Friday, July 13, 2012

Speed Work or How-running-got-much-much-worse.

My Tough Mudder training has been going okay for the most part.  I've worked up to being able to run about ten miles a week and my pace has improved from a virtual crawl to a solid eleven minute mile.  Yes, its still laughably pathetic, but I never had much more than a nine minute mile in me.  In fact, my best 400m ever was about 1:48.  To put that into perspective, my eight year old son runs the 400 in 1:28.  Its okay, I don't care, I can do pullups, my kids think I'm really strong, and I know how to use a compass.  (That last one is kind of irrelevant to any of this, but it makes me feel smart.)

Try doing this 100 times; that's how running fast for more
than 10 seconds feels to me.  (PS, that was rhetorical,
don't ever bench press for 100 reps, that's just silly.)  
So, just when I was getting used to all this running and lifting all at the same time, I got a new set of instructions from my friend Dave.  I have to admit, it was the funniest thing I'd read in a while.  Mainly because it started out something like this:  "Power pacing intervals for cruising speed . . . blah . . . blah blah." It then went on to explain how I was going to sprint "for 50 meters or more" followed by a three minute run at a "five minute pace".  So, apparently, I'm supposed to run as fast as I can (about as far as I can run as fast as I can) and then somehow be able to continue running fast for three whole minutes.  And I'm supposed to do this three or four times.  This may not sound like a big deal to you seasoned runners, but imagine I told you to lift as much weight as you possibly could one time and then immediately lift about 75% of that weight for the next three minutes.  Its a long time, you might wish for death.  I didn't quite hit three minutes on the track Wednesday morning, but I did sprint 50m and continue to run for another 350m before realizing I was losing consciousness.

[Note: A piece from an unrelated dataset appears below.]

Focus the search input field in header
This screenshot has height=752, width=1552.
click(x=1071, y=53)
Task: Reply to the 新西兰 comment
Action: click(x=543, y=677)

Dave's interval prescription may sound strange, but it is not actually strange or unheard of in training science.  VO2 max interval training can be used to boost one's ability to go faster and longer when used correctly in an endurance training program.  The effects happen quickly, but there isn't a lot of benefit to doing them too much if your goal is to increase your training volume over the long term.  If you use the right intensity, you shouldn't be able to do these more than twice a week, once is better.  And, you shouldn't use these unless you've reached a point in your training where you can maintain consistent form at high speeds.  It is powerful medicine and if you want to improve your ability to run long and fast, you need to execute these with perfect form.  If your form fatigues before you complete the interval, you don't have the postural strength to utilize these correctly.

Pushups.  Not my favorite, but a great builder of core
strength and endurance. 
So, now I'm supposed to do these intervals once a week in place of one of my running days AND (it gets better), transition to doing more bodyweight work, ie, dips, pullups, mountain climbers, monkey bars, etc.  As expected, after starting off this week with these programming changes, I sit here with sore calves, shoulders, arms, and my entire torso hurts when I laugh or cough.  I really hate change and it seems to hate me even more.  But, I know in a week or so, I'll adapt, I'll stop being sore, and I'll be able to bust out ring dips like I did in the old days (well, more like 3 years ago, but still, I can do them).